Literature API failures: If PubMed or the literature source is unavailable, the Augmenter should degrade gracefully — flag the profile as "un-augmented" and proceed. Do not block the pipeline.
Demographic distribution drift: After generating the full cohort, if statistical validation shows the cohort diverges from target distributions (e.g., age skew), re-generate underrepresented demographic segments rather than post-hoc reweighting.
Evaluation score below threshold: If a profile scores below a defined quality threshold (e.g., mean < 60/100) after max refine cycles, discard and regenerate from a new blueprint rather than forcing fixes on a fundamentally flawed profile.

Limitations

This framework is designed for synthetic data generation for research and testing, not for clinical decision-making. Generated profiles should never be treated as real patient records.
The quality of output is bounded by the quality and representativeness of input data sources.

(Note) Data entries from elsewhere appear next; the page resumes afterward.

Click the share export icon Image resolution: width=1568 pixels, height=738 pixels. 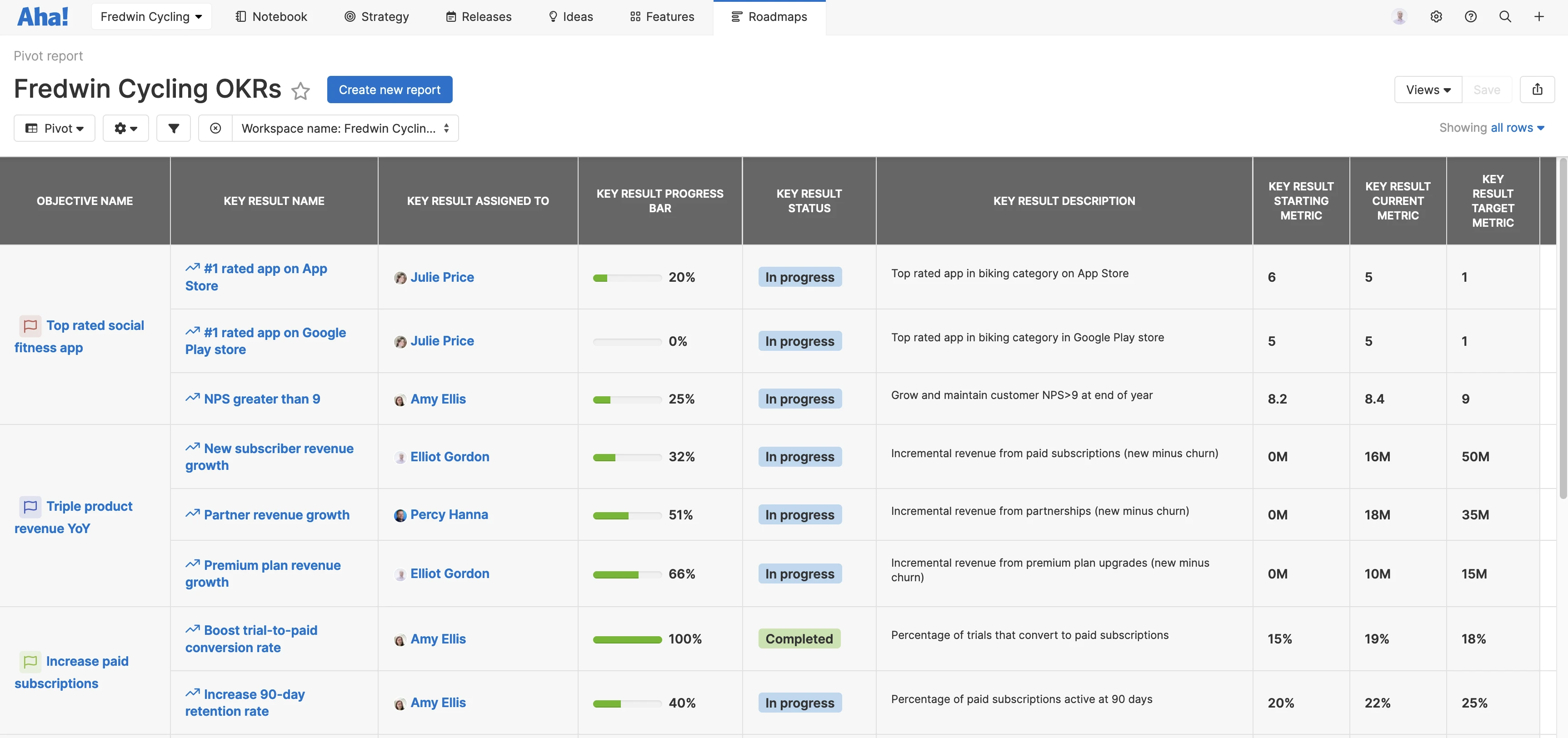point(1537,90)
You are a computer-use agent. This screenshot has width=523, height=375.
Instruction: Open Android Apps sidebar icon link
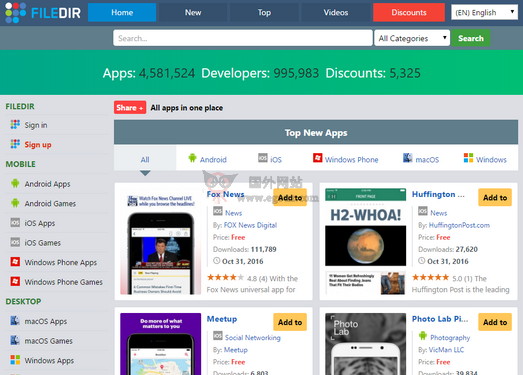click(15, 183)
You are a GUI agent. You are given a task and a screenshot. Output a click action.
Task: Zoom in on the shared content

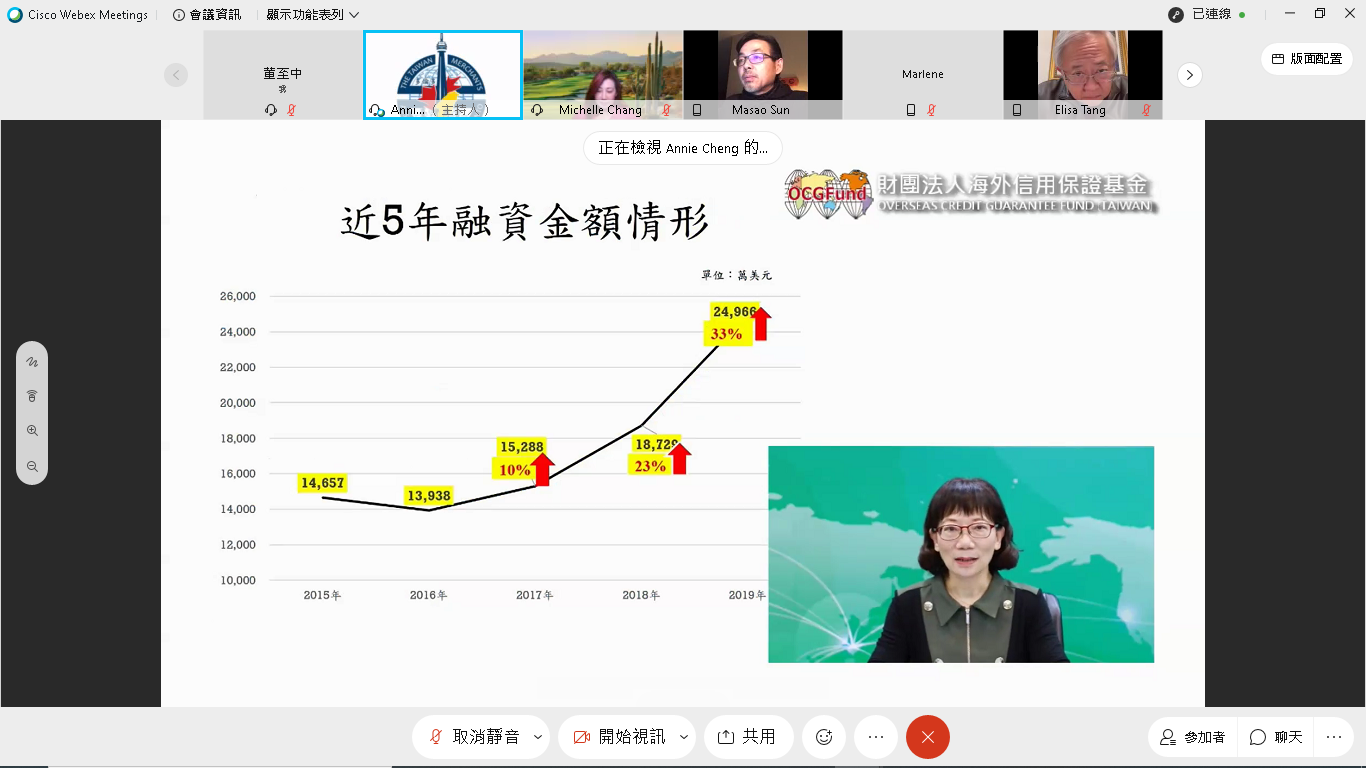32,431
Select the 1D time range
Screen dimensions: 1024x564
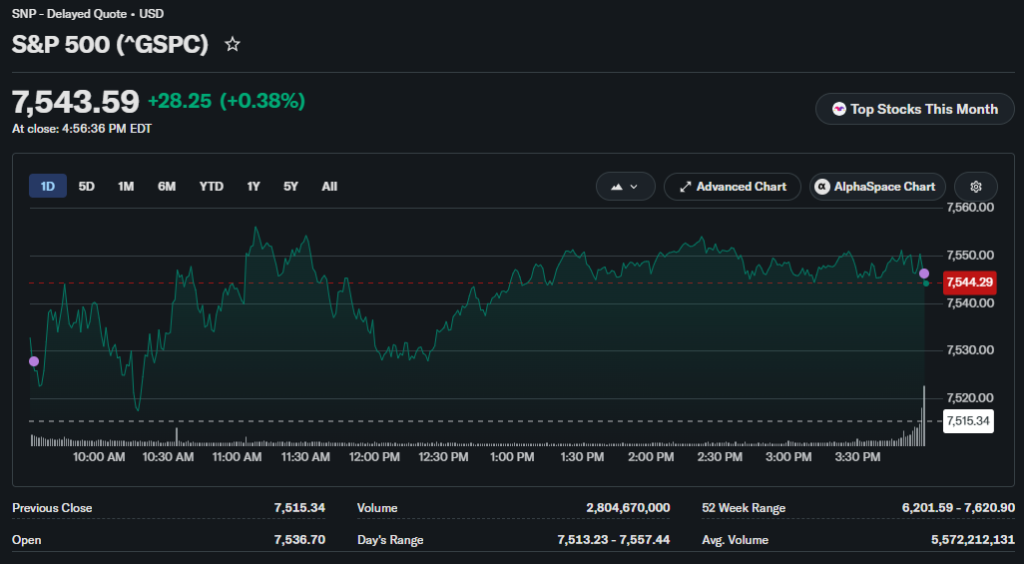pyautogui.click(x=48, y=186)
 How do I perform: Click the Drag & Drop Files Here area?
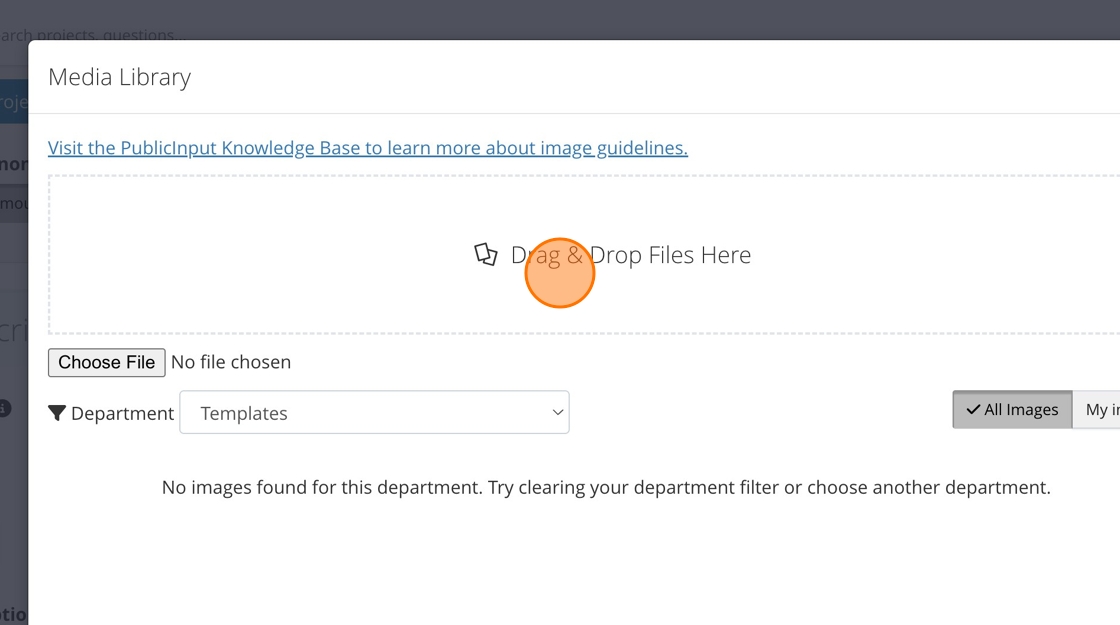tap(630, 255)
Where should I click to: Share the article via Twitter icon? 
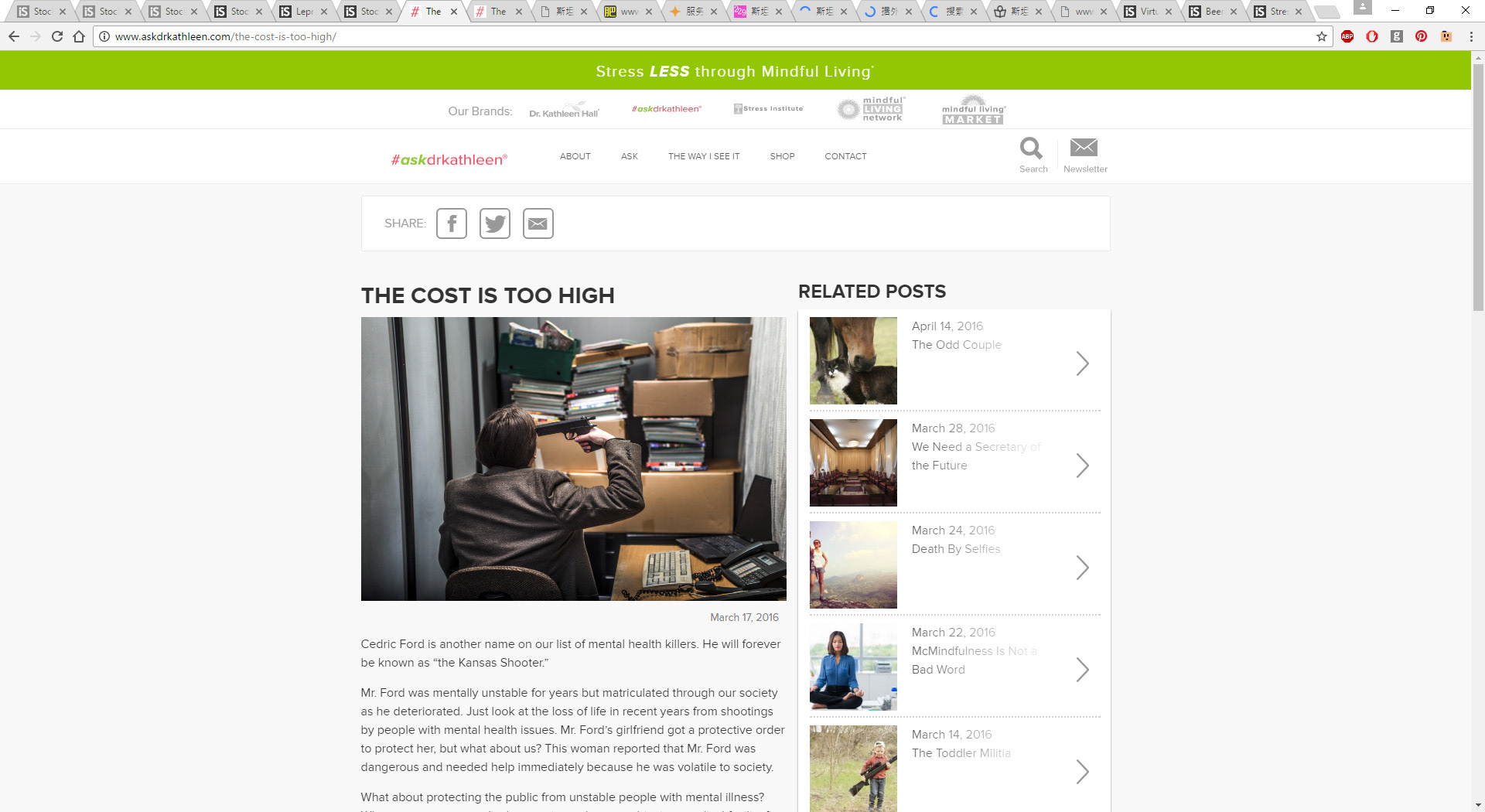click(495, 223)
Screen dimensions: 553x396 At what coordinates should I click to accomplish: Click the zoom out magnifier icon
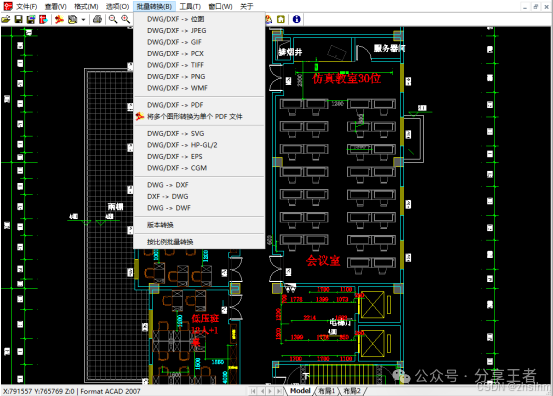click(113, 19)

Biases in NHANES or claims data will propagate into synthetic profiles.
Personality trait modeling uses population-level heuristics mapping traits to behaviors. Individual human behavior is far more context-dependent and variable than these modifiers capture.
The five-agent pipeline introduces latency and cost: each patient passes through five LLM calls minimum. For large cohorts (1000+ patients), budget for significant API costs and implement batching.
Disease progression timelines are narrative constructions, not epidemiologically calibrated survival models. For precise outcome modeling, use dedicated simulation tools (microsimulation, discrete event simulation) calibrated to clinical trial data.
The evaluate-refine loop improves internal consistency but cannot detect subtle clinical errors that fall outside the LLM evaluator's medical knowledge.

Reference

Paper: SynthAgent: A Multi-Agent LLM Framework for Realistic Patient Simulation — Aghaee, Asgarian, Jeon (AAAI 2026 Workshop on Health Intelligence). Key sections to study: the five-agent architecture design (Summarizer/Generator/Augmenter/Evaluator/Refiner), the HEXACO personality integration approach, the 10-dimension quality evaluation rubric, and the embedding-based diversity analysis methodology.